The wavelet coefficients yield information as to the correlation between the wavelet (at a certain scale) and the data array (at a particular location). A larger positive amplitude implies a higher positive correlation, while a large negative amplitude implies a high negative correlation.

A useful way to determine the distribution of energy within the data array is to plot the wavelet power, equivalent to the amplitude-squared. By looking for regions within the Wavelet Power Spectrum (WPS) of large power, you can determine which features of your signal are important and which can be ignored.

### Method

Given the wavelet transform Wi of a multi-dimensional data array, Ai, where i=0...N-1 is the index and N is the number of points, then the Wavelet Power Spectrum is defined as the absolute-value squared of the wavelet coefficients, |Wi|2.

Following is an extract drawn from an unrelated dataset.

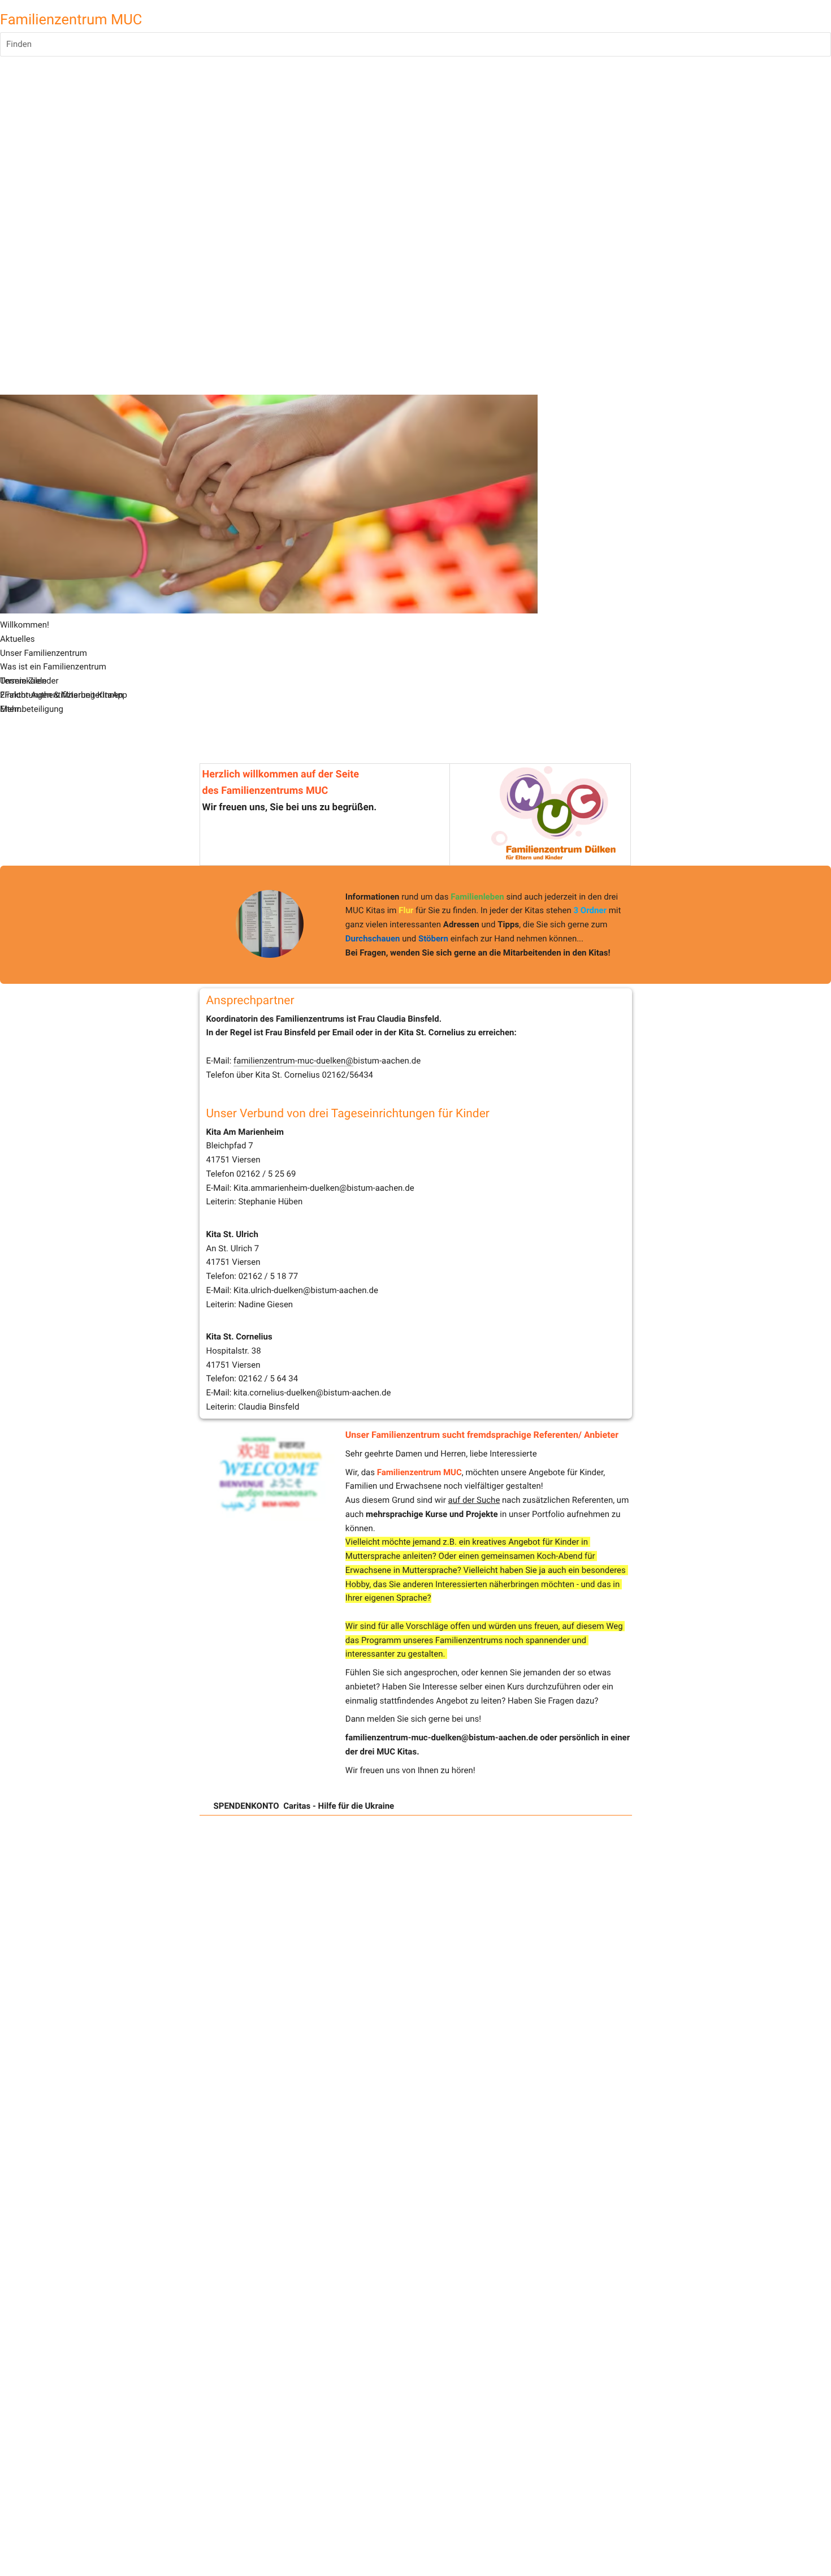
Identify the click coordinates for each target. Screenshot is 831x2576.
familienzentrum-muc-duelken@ (293, 1061)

#### One-dimensional Vector

For a vector (such as a time series) the coefficients of wavelet power can be rearranged to yield a two-dimensional picture, where the first dimension is the independent variable (e.g. time) and the second dimension is the wavelet scale (e.g. 1/frequency).

#### Two-dimensional Array

The wavelet transform of a 2D array is also two-dimensional, and is arranged so that the smallest scales are in the upper-right quadrant (assuming that index [0, 0] is in the lower-left).

### Example

Use the "Chirp" dataset that is included in the Wavelet sample file. This dataset contains a time series with a sine wave that has an exponentially-increasing frequency. You can use the Multiresolution Analysis viewer to examine the time series.

Try the following steps:

1. From the main window, select the Chirp dataset and start the Wavelet Power Spectrum viewer using either the Visualize Menu or the Toolbar button. The WPS can be seen under Wavelet Power Spectrum.
2. Select the Morlet wavelet function from the Family dropdown box. You should be able to see the exponential increase in frequency as a band of high power extending from left to right, and ranging from about Scale=256 sec. near the beginning to Scale=16 sec. near the end of the time series.
3. To bring out the features more clearly, change the Energy Scaling dropdown item from Power to Magnitude.
4. Notice the large peak near Scale=256 sec. This is primarily due to the discontinuity that occurs when the dataset is wrapped around from the end back to the beginning. Move the Order slider bar from 6 to 4 to make the peak more narrow.
5.  Tip
You can use your mouse to rotate, zoom in or out, or move the plot.

6. To find the chirp peaks, select the Zero Phase Lines check box.
7. Now deselect the 3D check box to view the surface from above.